Task prompt: Please transfer the items starting with the line with "昆布つゆ (483, 91)" and going on through the line with "レシピ簡単検索 (64, 2351)", adding -137 to every coordinate in their answers.
#####
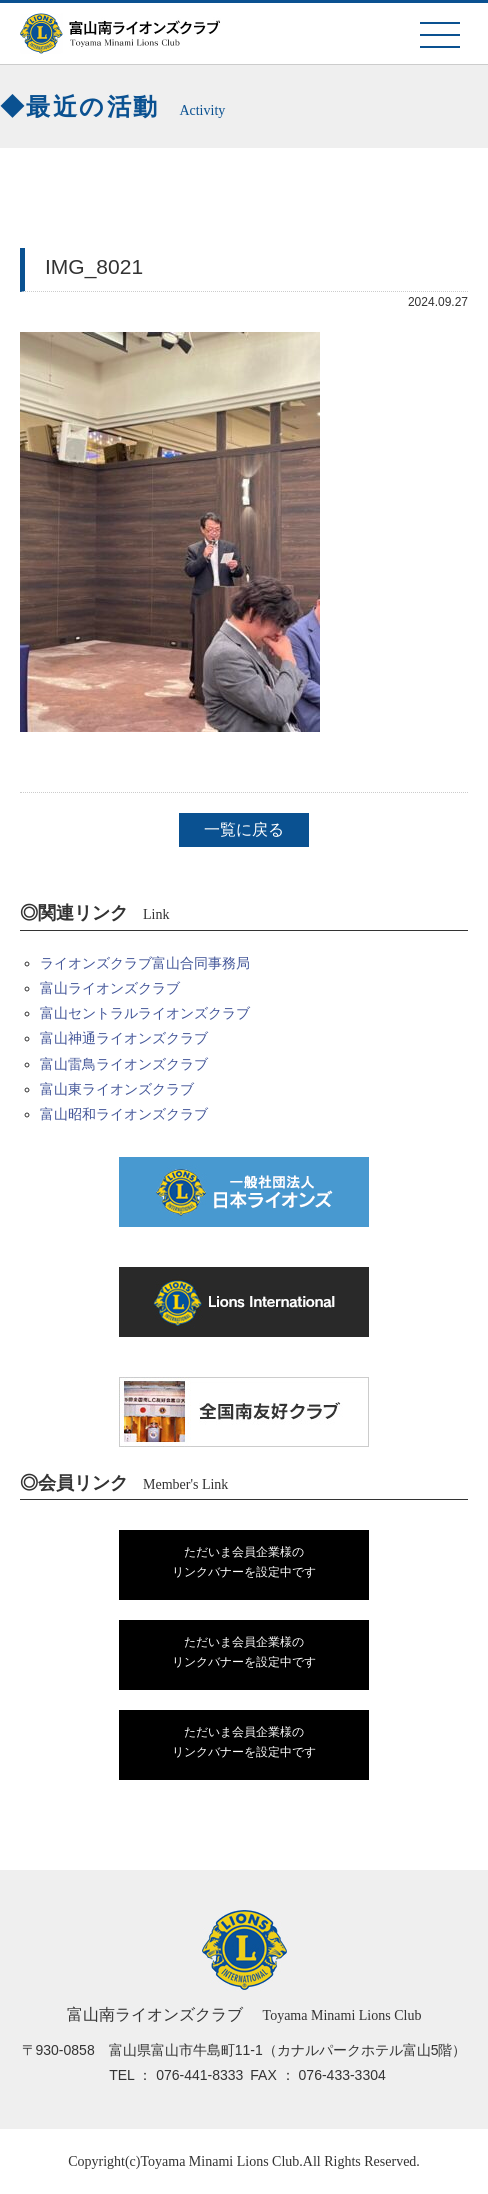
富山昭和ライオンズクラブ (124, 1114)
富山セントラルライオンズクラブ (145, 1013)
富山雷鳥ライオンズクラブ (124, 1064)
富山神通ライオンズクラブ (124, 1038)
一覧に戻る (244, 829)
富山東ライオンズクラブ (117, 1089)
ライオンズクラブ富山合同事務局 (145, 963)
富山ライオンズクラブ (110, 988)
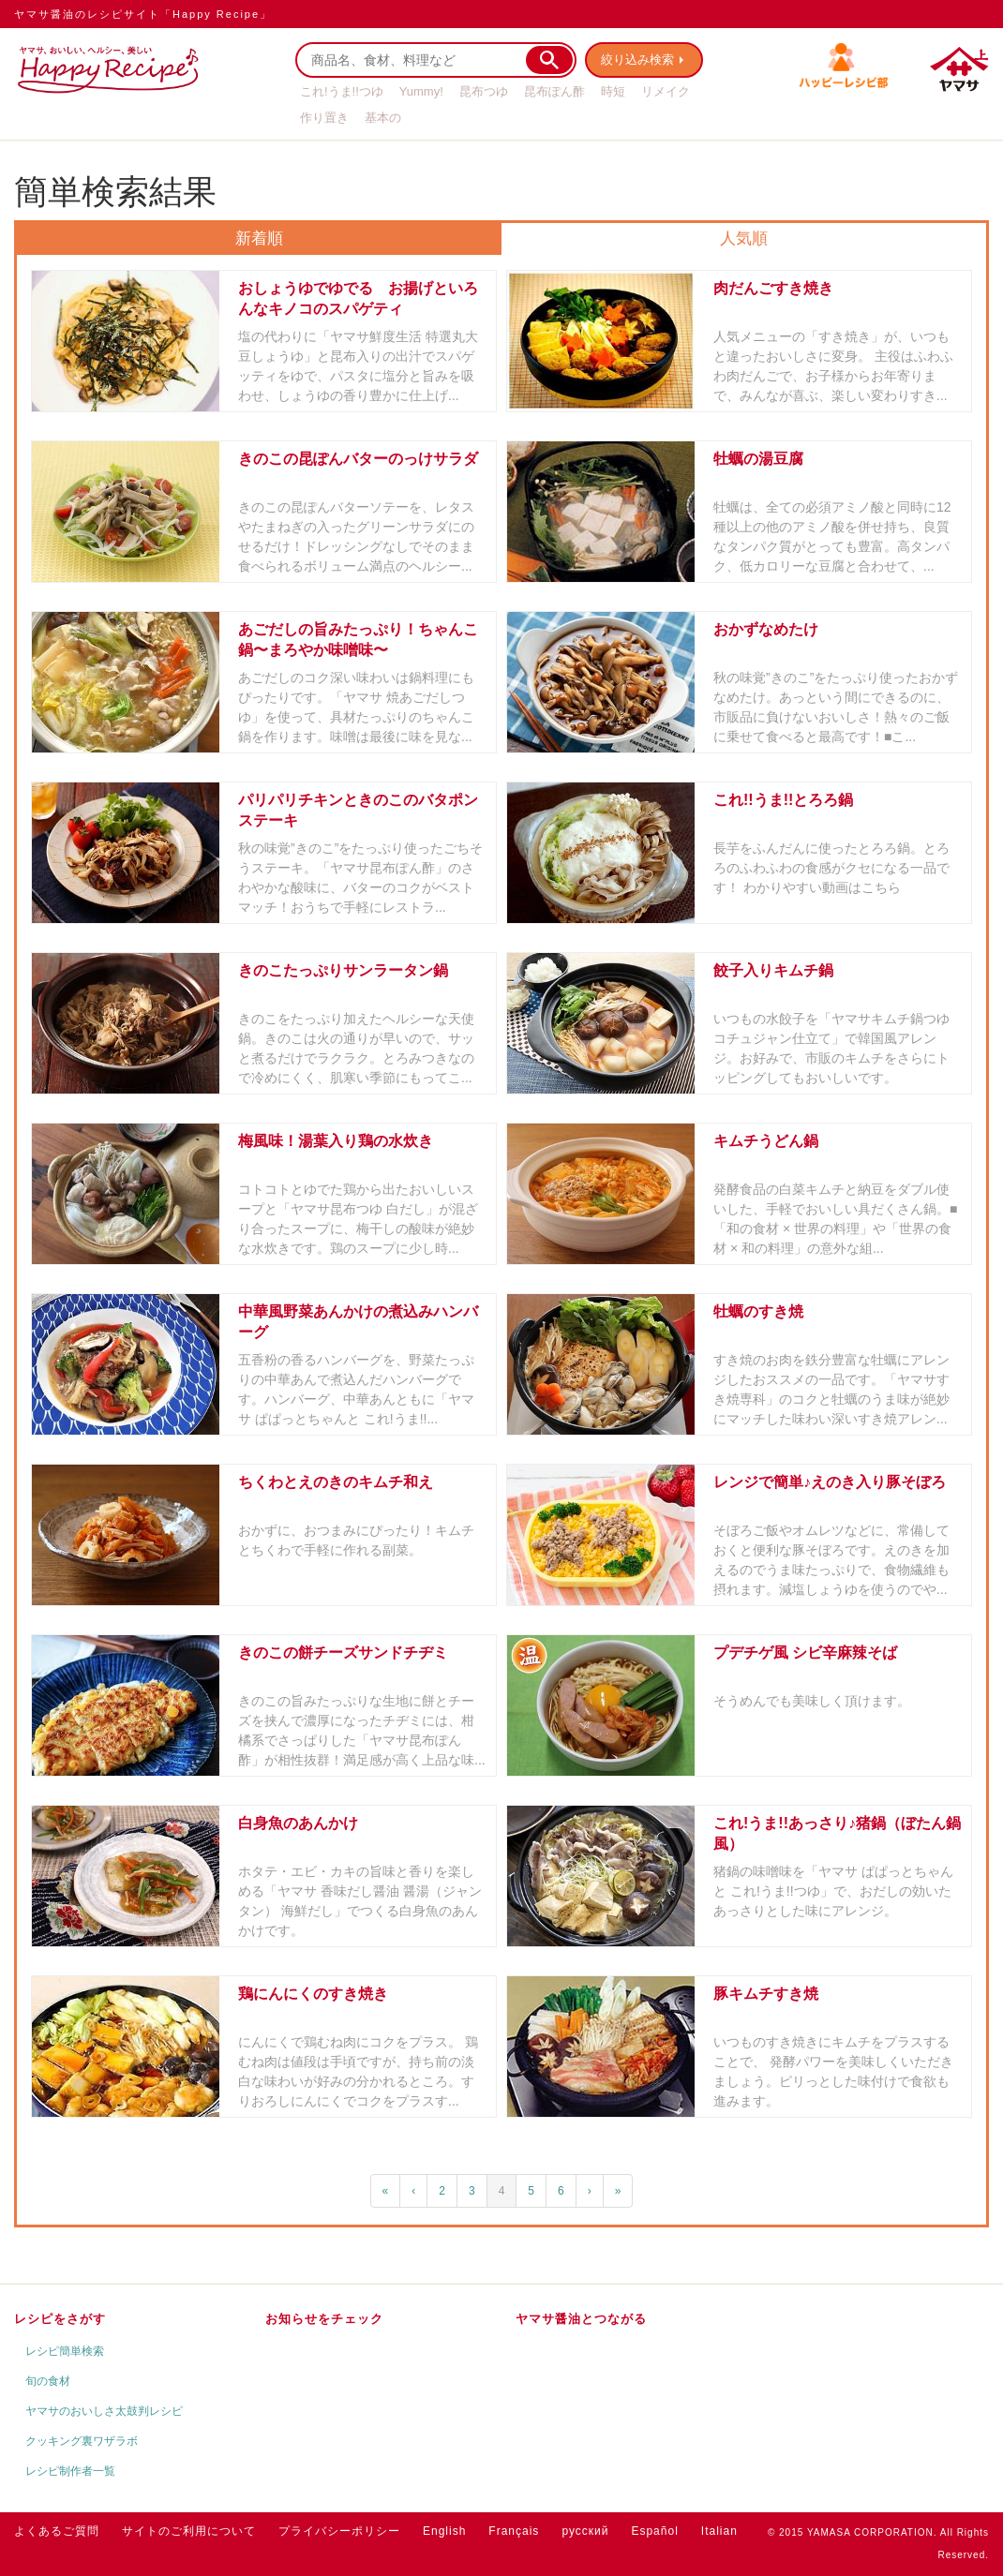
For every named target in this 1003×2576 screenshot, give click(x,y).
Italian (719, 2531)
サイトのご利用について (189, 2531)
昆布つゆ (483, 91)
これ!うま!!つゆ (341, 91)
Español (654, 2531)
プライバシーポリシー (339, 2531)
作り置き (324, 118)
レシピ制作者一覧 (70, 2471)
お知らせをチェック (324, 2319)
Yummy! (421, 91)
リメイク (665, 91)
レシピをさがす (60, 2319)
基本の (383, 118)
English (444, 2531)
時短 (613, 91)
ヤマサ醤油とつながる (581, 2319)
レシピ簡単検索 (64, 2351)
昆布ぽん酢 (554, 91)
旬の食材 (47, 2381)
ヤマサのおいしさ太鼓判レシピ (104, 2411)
#####
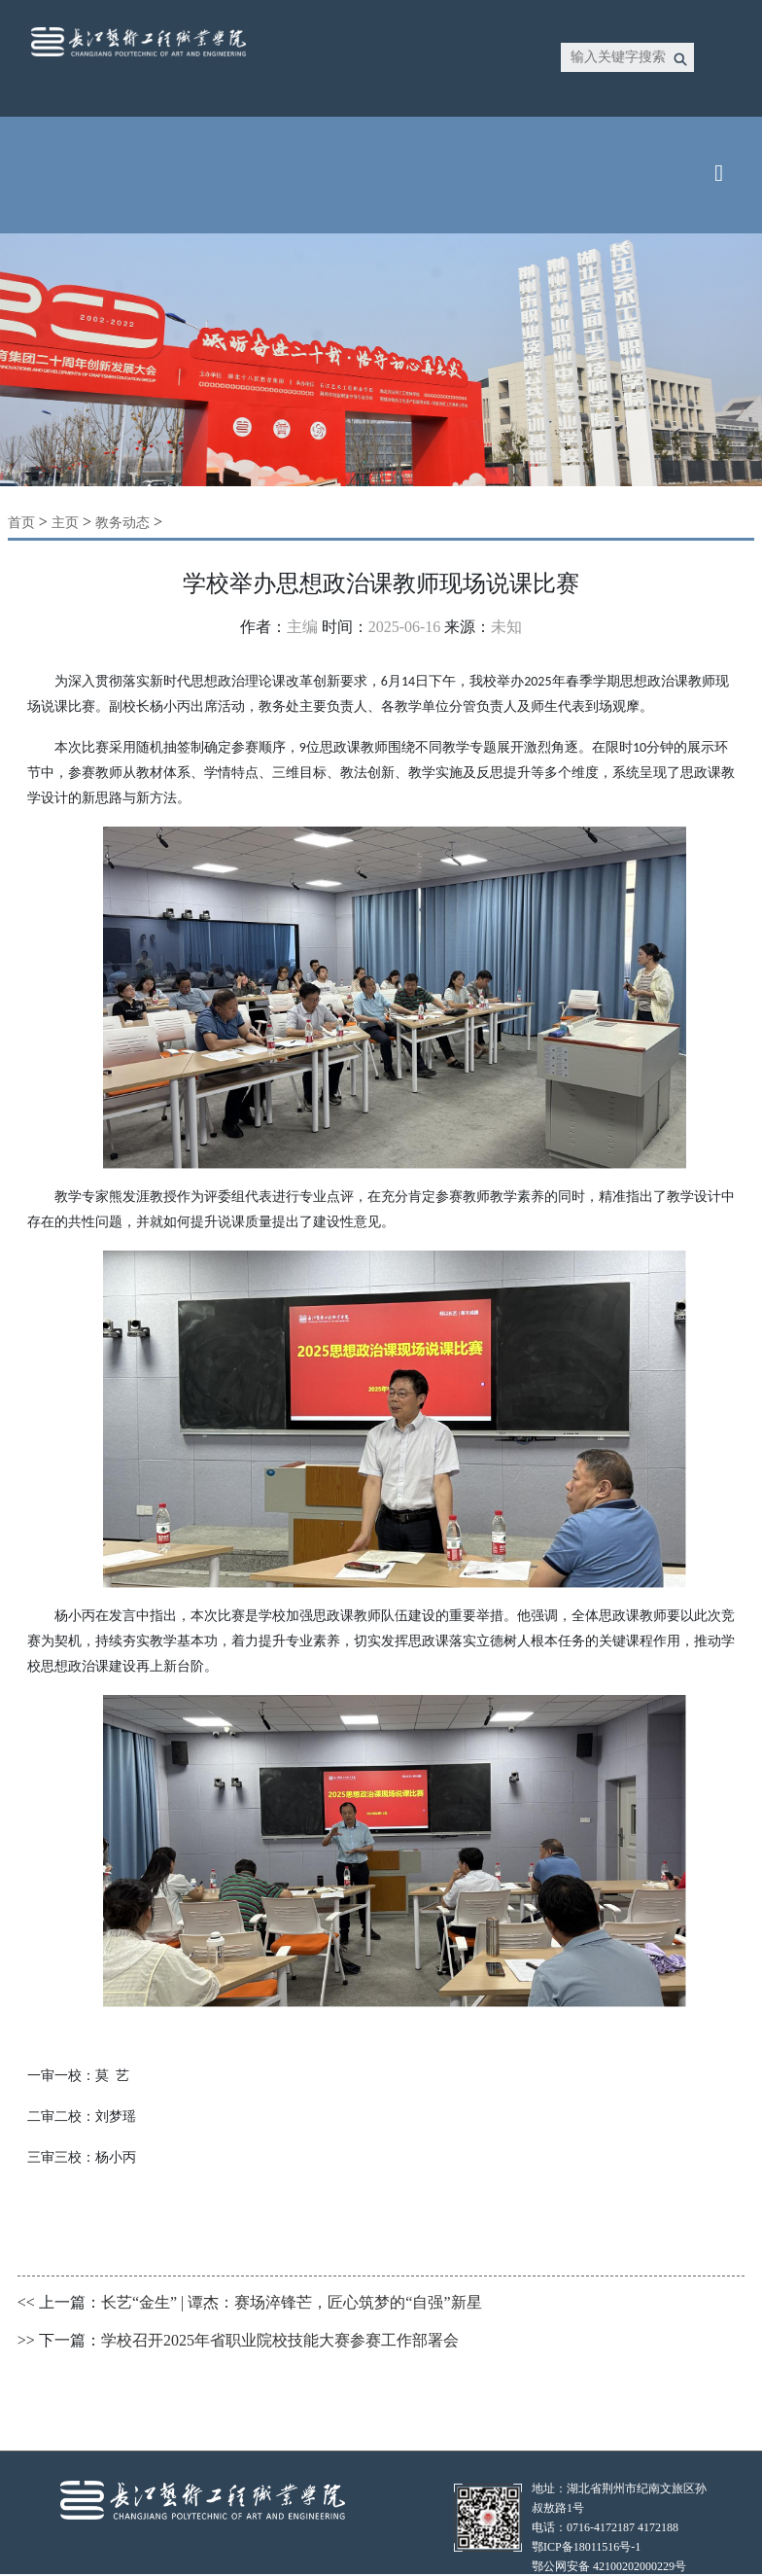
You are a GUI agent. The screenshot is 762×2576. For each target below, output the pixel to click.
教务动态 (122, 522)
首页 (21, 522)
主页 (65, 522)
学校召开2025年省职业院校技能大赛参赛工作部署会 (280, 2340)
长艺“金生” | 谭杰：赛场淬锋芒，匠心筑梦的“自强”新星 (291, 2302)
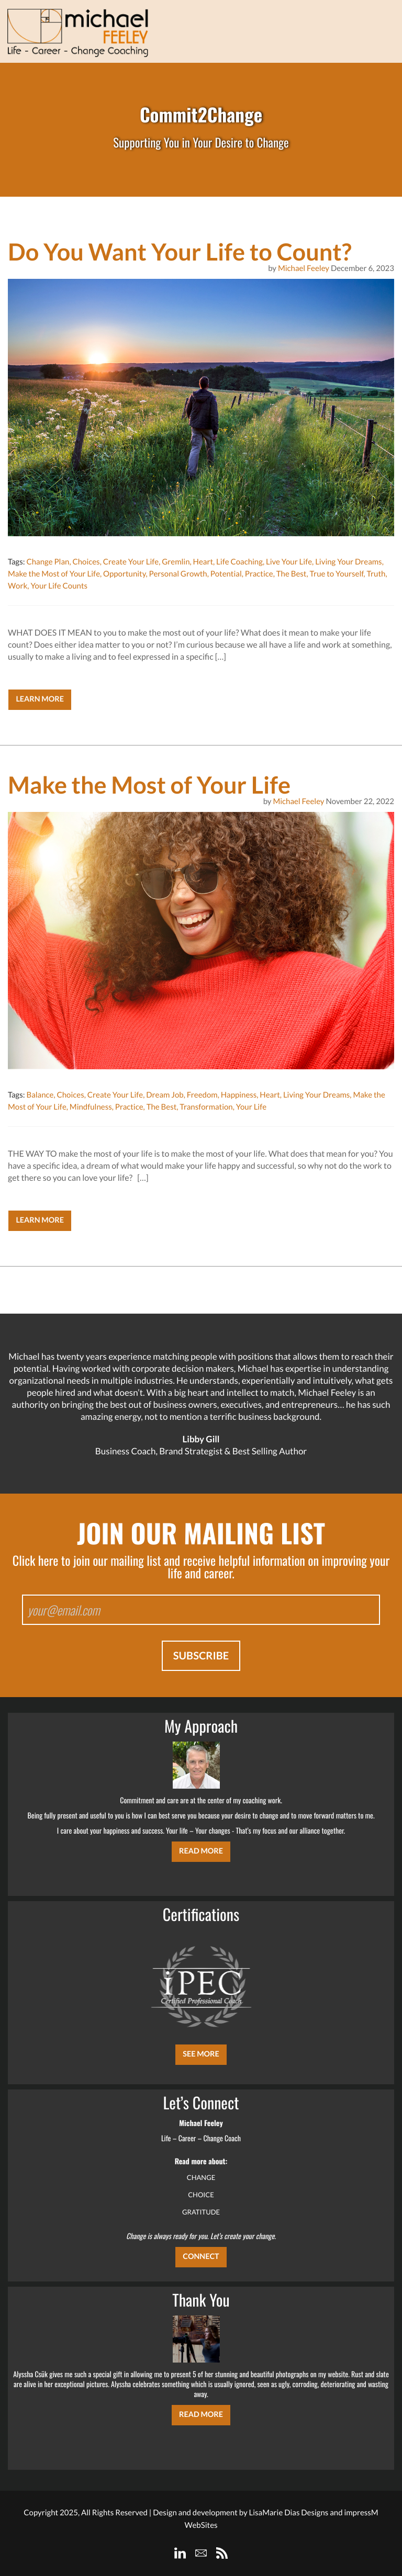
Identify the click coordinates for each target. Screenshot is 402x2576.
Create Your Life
#####
Task output:
昆布つゆ (346, -46)
これ!うま!!つゆ (204, -46)
Español (517, 2394)
プライバシーポリシー (202, 2394)
作り置き (187, -19)
レシピ制作者一覧 (-67, 2334)
お知らせをチェック (187, 2182)
Yummy! (284, -46)
リメイク (528, -46)
レシピをさがす (-77, 2182)
基本の (246, -19)
English (307, 2394)
時短 (476, -46)
ヤマサ醤油とつながる (444, 2182)
レシピ簡単検索 (-73, 2214)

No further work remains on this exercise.